Krajowy Ośrodek Wsparcia Rolnictwa wciąż nie przedstawił spójnego planu zagospodarowania gruntów zwracanych do Zasobów Skarbu Państwa. W efekcie setki hektarów gruntów leżą odłogiem, a strategiczna infrastruktura rolnicza jest demontowana. Spółka Top Farms od dawna wnioskowała do KOWR-u o utworzenie ośrodków produkcji rolniczej (OPR) lub podjęcie jakichkolwiek decyzji, które umożliwiłyby dalsze funkcjonowanie wielu takich obiektów rolniczych. Brak decyzji skutkuje trwałą utratą potencjału produkcyjnego, a tym samym może osłabić pozycję konkurencyjną polskiego rolnictwa.

Ustawa z 2011 roku zobowiązała gospodarstwa towarowe dzierżawiące grunty należące do Skarbu Państwa do wyłączenia 30 proc. powierzchni użytków rolnych. Te ziemie, zgodnie z założeniami, miały trafić do rolników indywidualnych, aby powiększać rodzinne gospodarstwa. Łącznie do 2026 roku do Zasobu Własności Rolnej Skarbu Państwa ma trafić ponad 178 tys. ha gruntów. W przypadku ok. 400 umów dzierżawcy nie wyrazili zgody na wyłączenie części powierzchni. Jednym z wielu gospodarstw towarowych, które nie wyłączyło gruntów, była spółka Top Farms Wielkopolska, która argumentowała swoją decyzję ochroną prowadzonej działalności. Zaproponowane w 2012 roku przez KOWR wyłączenie konkretnych gruntów oznaczałoby de facto likwidację przedsiębiorstwa. Dzierżawcy, którzy odmówili wyłączenia gruntów, automatycznie zostali wykluczeni z możliwości przedłużenia umów dzierżawy. Ta grupa dzierżawców zachowała  prawo jedynie do kontynuowania swoich dzierżaw do czasu ich wygaśnięcia, co – zgodnie z przepisami – w praktyce przesądza o konieczności likwidacji prowadzonych gospodarstw. Wraz z upływem terminu, na jaki umowa została zawarta, dzierżawca ma obowiązek wygasić produkcję, a następnie wydać nieruchomość wydzierżawiającemu w stanie nie pogorszonym, co w przypadku Top Farmsu wiąże się z koniecznością likwidacji infrastruktury.

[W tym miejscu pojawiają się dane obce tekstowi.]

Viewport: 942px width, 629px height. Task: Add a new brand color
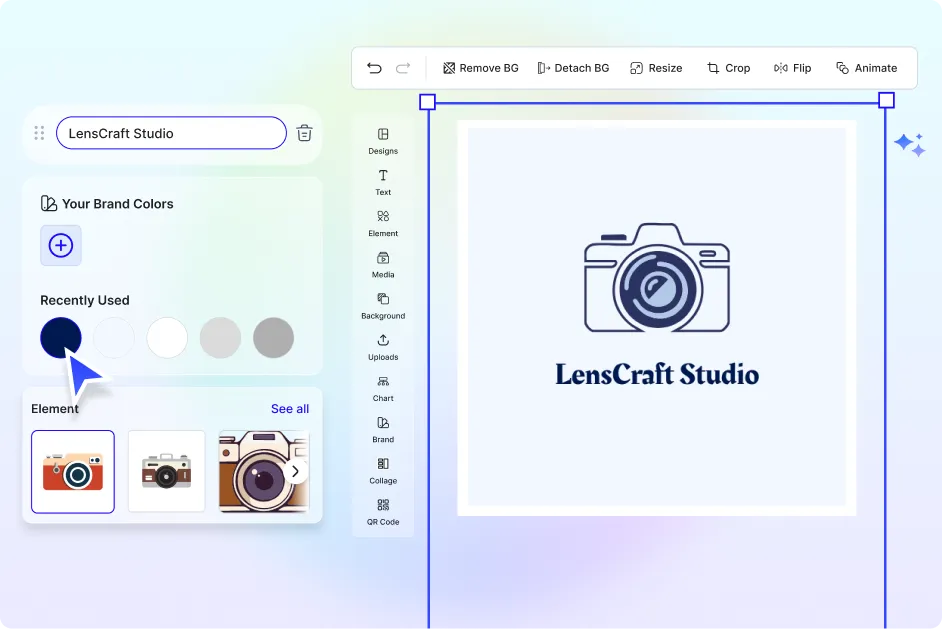coord(61,245)
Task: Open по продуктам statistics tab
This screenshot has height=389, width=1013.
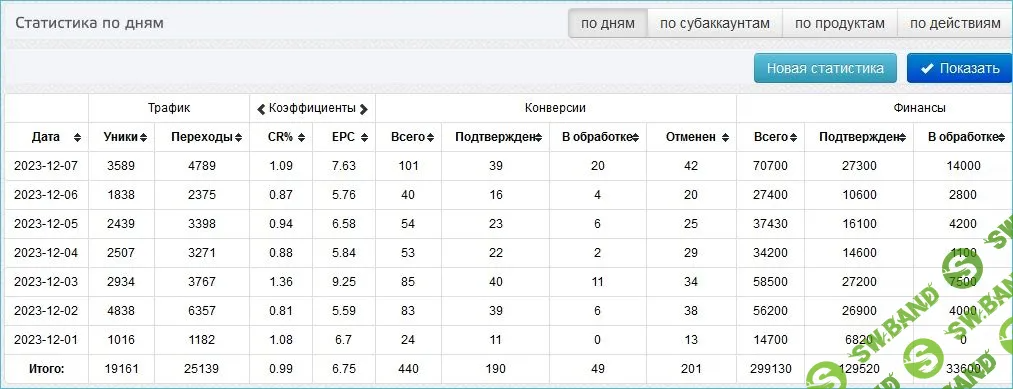Action: pyautogui.click(x=840, y=24)
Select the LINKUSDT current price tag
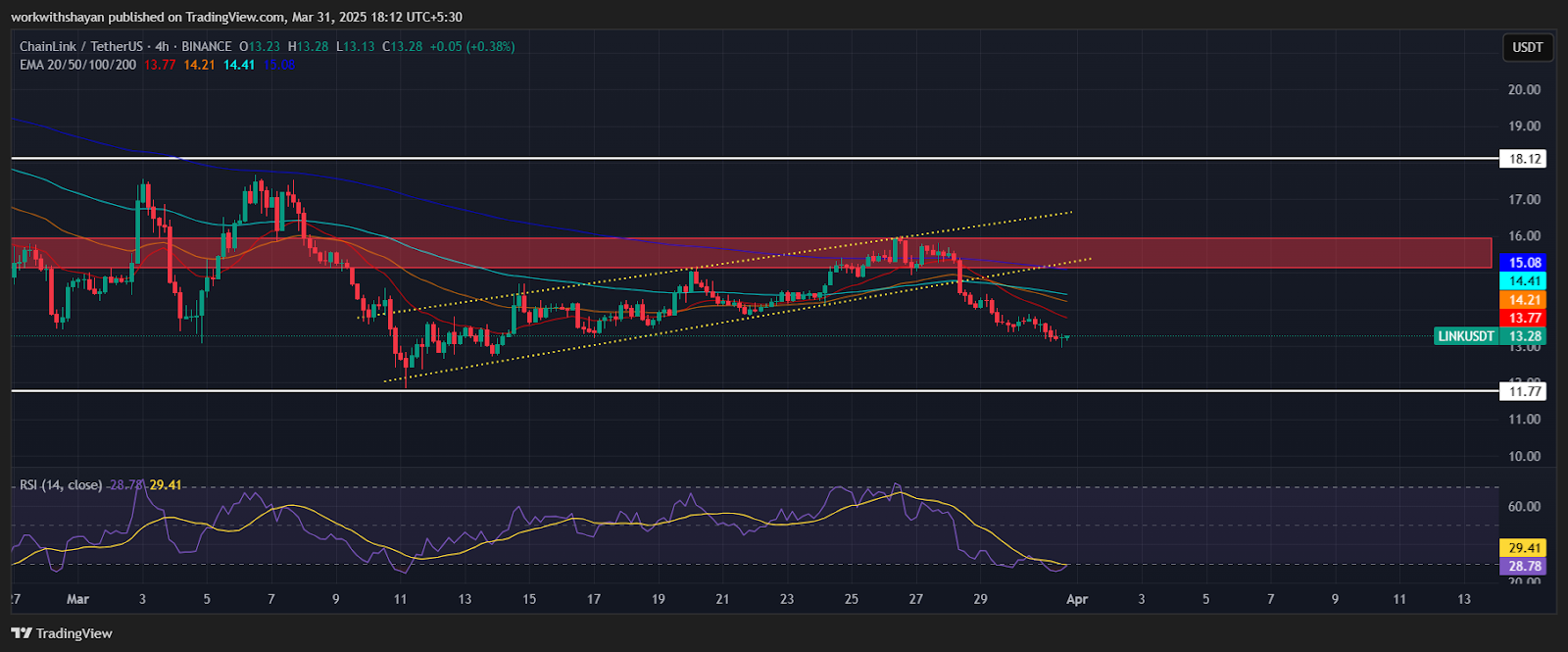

– Opóźnienia, a w zasadzie brak decyzji KOWR-u odnośnie do sposobu procedowania zwrotu majątku powoduje chaos w całym systemie dzierżaw. Zawsze byliśmy zwolennikami, również działając poprzez Federację Rolną, tego, aby powstała w Polsce ustawa o dzierżawach, która by regulowała specyficzne dzierżawy rolne. To by upraszczało procedowanie, tworzyło bardziej transparentny system. Natomiast jesteśmy tu, gdzie jesteśmy, nie mamy takiej ustawy – mówi agencji Newseria Tomasz Zdziebkowski, prezes Grupy Top Farms. – Mówimy o dużej grupie producentów rolnych na dużym obszarze, których taka niejasna sytuacja dotyczy.

Zgodnie z umową dzierżawy grunty i zabudowania  powinny zostać zwrócone do Skarbu Państwa, w stanie niepogorszonym o normatywne zużycie, natomiast istniejąca na nich infrastruktura stanowiąca inwestycję dzierżawcy winna być przedmiotem osobnych uzgodnień i rozliczeń pomiędzy stronami. Przykładowo w Goli koło Gostynia brak takich uzgodnień oznacza likwidację wielomilionowej inwestycji spółki – 12 silosów oraz dwóch zbiorników buforowych, całego kompleksu przeznaczonego do magazynowania 15 600 t zboża, suszarni i czyszczalni z pełną infrastrukturą załadunkową, które zostały oddane do użytku w 2008 roku. Może to również oznaczać likwidację jednego z największych stad bydła mlecznego w Polsce, co w konsekwencji może doprowadzić do przerwania całego łańcucha produkcyjnego i logistycznego oraz utraty wielu miejsc pracy. Zdaniem przedstawicieli branży działania te są nieracjonalne, gdyż likwidowane są gospodarstwa, w których odbywa się opłacalna produkcja rolna. Spółka od wielu lat próbuje uzgodnić z KOWR, co stanie się z majątkiem po wygaśnięciu umowy dzierżawy, ale jak dotąd nie ma wiążących decyzji.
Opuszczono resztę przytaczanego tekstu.